Cecil 'The Diesel' Collins may face more jail time

Advocate staff photo by ARTHUR D. LAUCK -- Former LSU and Miami Dolphins running back Cecil Collins and his wife Elena Collins enter the 19th Judicial District Courthouse in Baton Rouge in July. Show caption
Advocate staff photo by ARTHUR D. LAUCK -- Former LSU and Miami Dolphins running back Cecil Collins and his wife Elena Collins enter the 19th Judicial District Courthouse in Baton Rouge in July.

Cecil Collins faces 5 years in ’99 case

The 13-plus years in prison that former LSU, McNeese State University and Miami Dolphins running back Cecil “The Diesel” Collins served for a 1999 burglary in Miami may not be the last of the time he spends behind bars.

The Louisiana Supreme Court cleared the way earlier this month for prosecutors to once again try to persuade a state judge to revoke Collins’ probation in a pair of 1998 Baton Rouge cases and send him back to prison for up to five years.

“We’re going to be pushing for revocation. I think the maximum (sentence) is appropriate. He violated his probation by committing another serious felony offense,” East Baton Rouge Parish Assistant District Attorney Sue Bernie said Tuesday.

“I do understand he did a lot of time in Florida, but that was for the crime he committed in Florida,” she added. “There should be some consequences for violating his probation.”
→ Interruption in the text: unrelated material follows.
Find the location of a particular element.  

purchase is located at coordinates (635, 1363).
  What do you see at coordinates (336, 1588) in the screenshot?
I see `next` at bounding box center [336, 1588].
Collins, 36, was on probation in 1999 for forcing his way into the apartments of two women who lived in a Nicholson Drive complex when he sneaked into his neighbors’ apartment in Miami. He was convicted in 2001 of burglary in the Florida case and sentenced to more than 13 years in prison.

Following his arrest in Florida, Louisiana authorities issued a warrant for Collins’ arrest for violating his probation.

Collins was released from a Florida prison in May, and was immediately transferred to Baton Rouge and taken into custody for possible revocation of his probation.

District Judge Mike Caldwell released Collins on bail in July after refusing to revoke his probation. The judge stayed his ruling until the appeal is resolved.

Collins is living in Florida under a 9 p.m. to 6 a.m. curfew. He agreed to waive his right to challenge extradition from Florida to Louisiana if East Baton Rouge Parish prosecutors won their appeal.

The state 1st Circuit Court of Appeal reversed Caldwell in September, and the state Supreme Court affirmed the reversal by denying Collins’ appeal Jan. 17.

“We need to schedule a (probation revocation) hearing,” Bernie said, adding she has spoken with Collins’ attorney, Rodney Baum, and Caldwell’s office.

Baum contends Collins has been punished significantly already.

In the Baton Rouge cases, Collins pleaded guilty in April 1999 to two felony counts of unauthorized entry of an inhabited dwelling and two misdemeanor counts of simple battery.

He was accused of fondling two women.

In those cases, Caldwell gave Collins a suspended five-year prison term and put him on probation for four years.

Just months later, in December 1999, he committed a burglary in Miami.

The 1st Circuit rejected Collins’ contention that his probation in the Baton Rouge cases was automatically completed in April 2003. The appellate court said the running of his probation ceased as soon as the state secured arrest warrants for his alleged probation violations.

Collins got married more than six years ago while imprisoned.